■ What to do
In your copy, leave out all pictures and reproduce every entry exactly.

■ Record excerpts
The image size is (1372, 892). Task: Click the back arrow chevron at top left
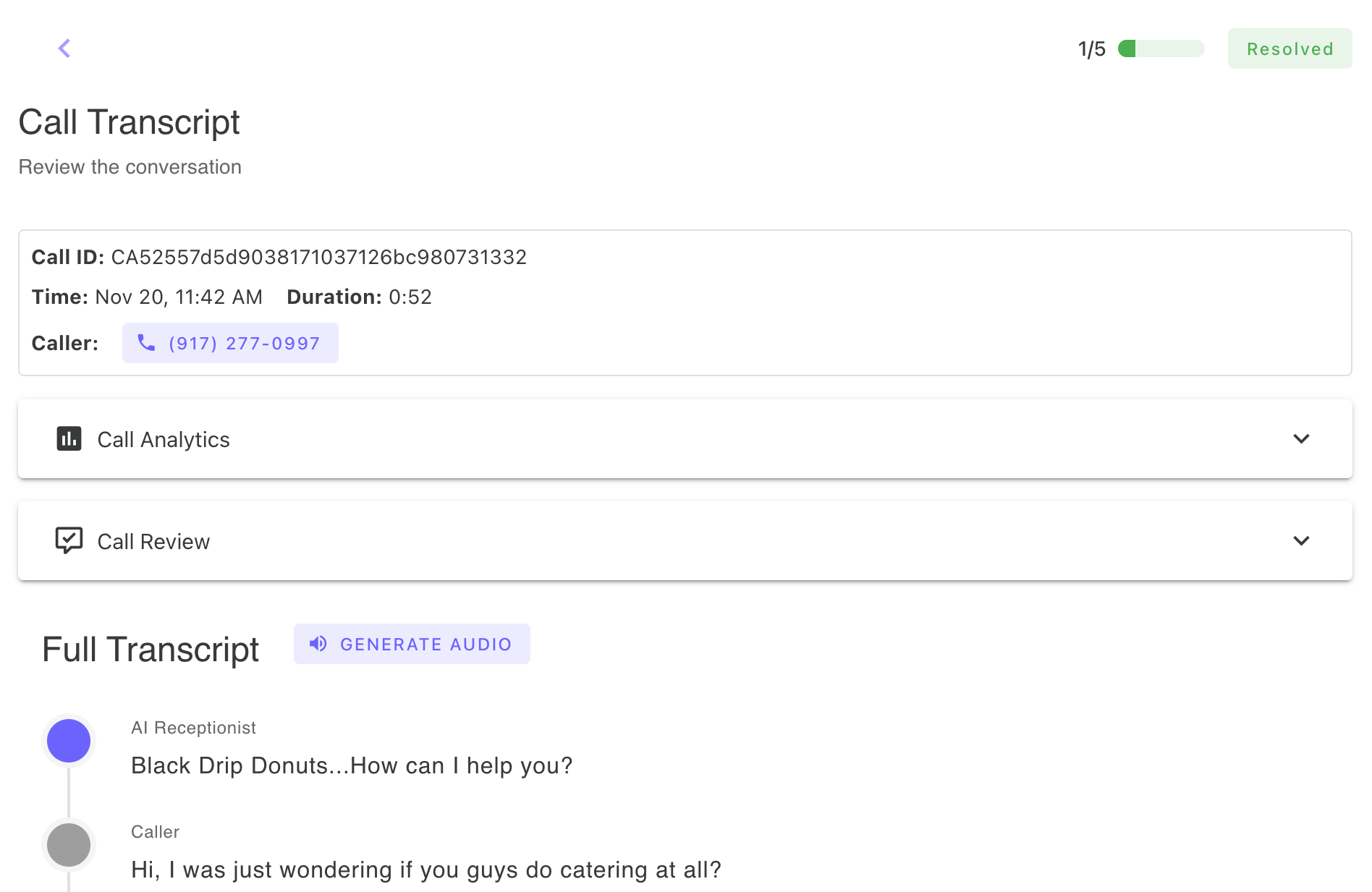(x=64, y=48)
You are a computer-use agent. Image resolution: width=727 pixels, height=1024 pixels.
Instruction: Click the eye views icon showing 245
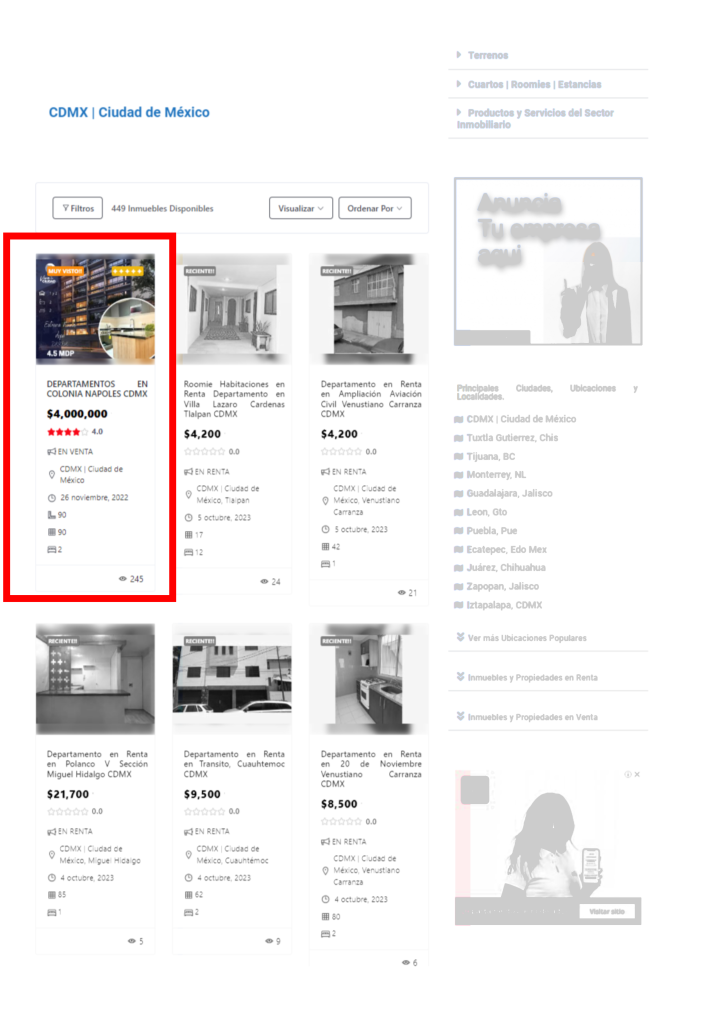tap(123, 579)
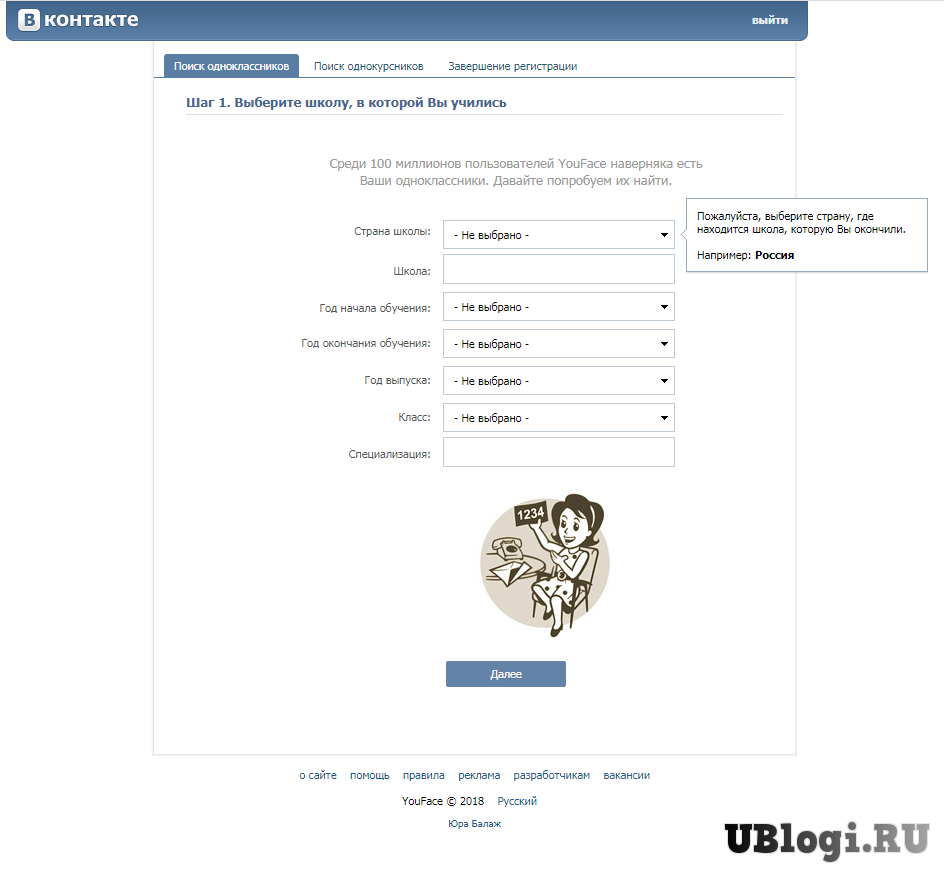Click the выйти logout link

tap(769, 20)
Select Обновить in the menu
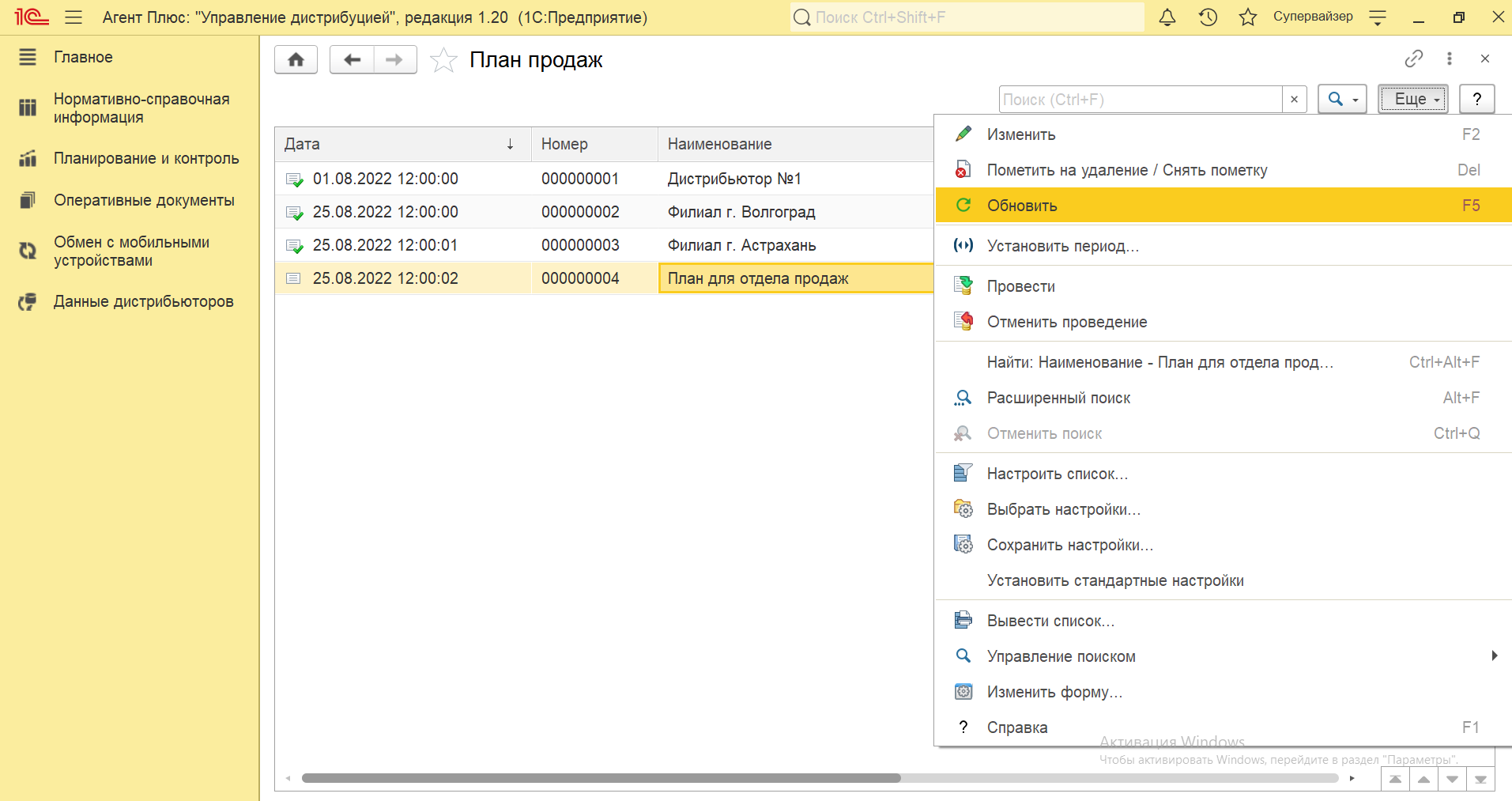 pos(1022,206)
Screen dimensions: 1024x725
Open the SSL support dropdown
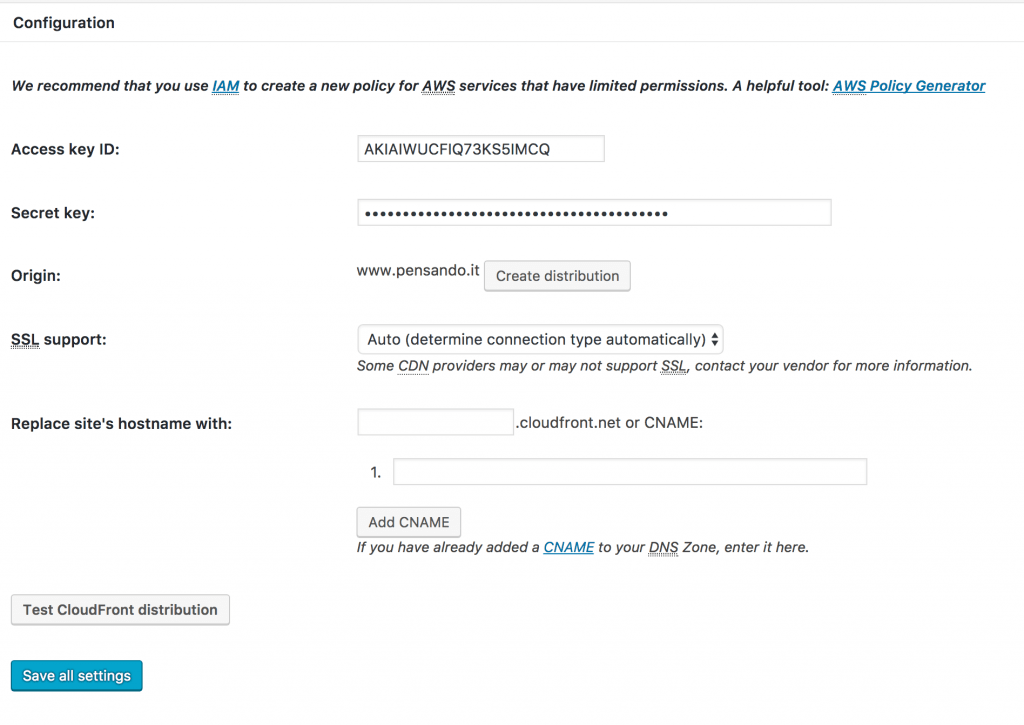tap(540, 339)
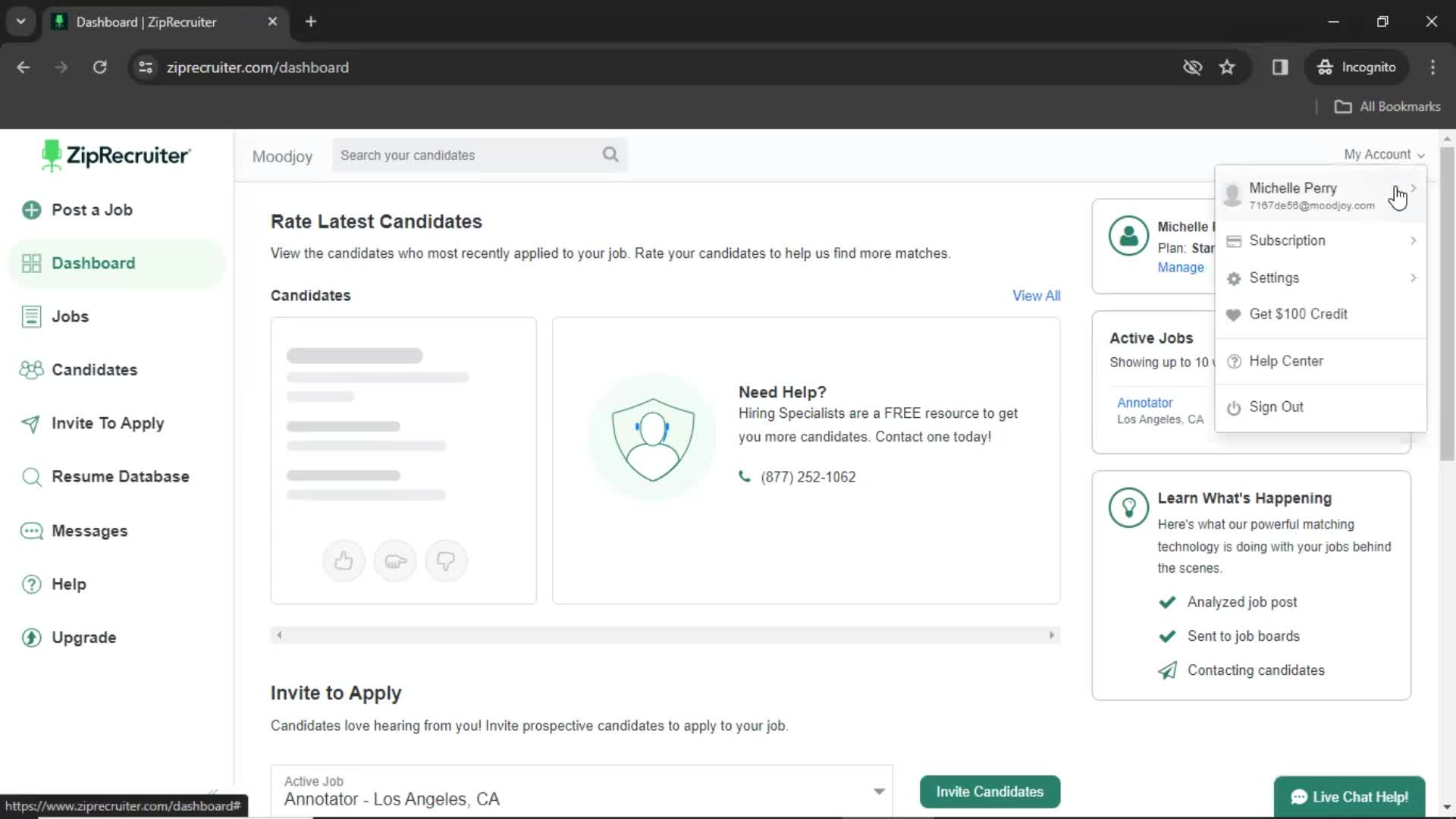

■ Problem solution
The image size is (1372, 892). Task: Click the back arrow chevron at top left
(x=64, y=48)
You are a computer-use agent. Image resolution: width=727 pixels, height=1024 pixels.
Instruction: Click the eye views icon showing 245
tap(123, 579)
Click the выйти logout link

tap(769, 20)
Select Обновить in the menu
 pos(1022,206)
Screen dimensions: 1024x725
Open the SSL support dropdown
tap(540, 339)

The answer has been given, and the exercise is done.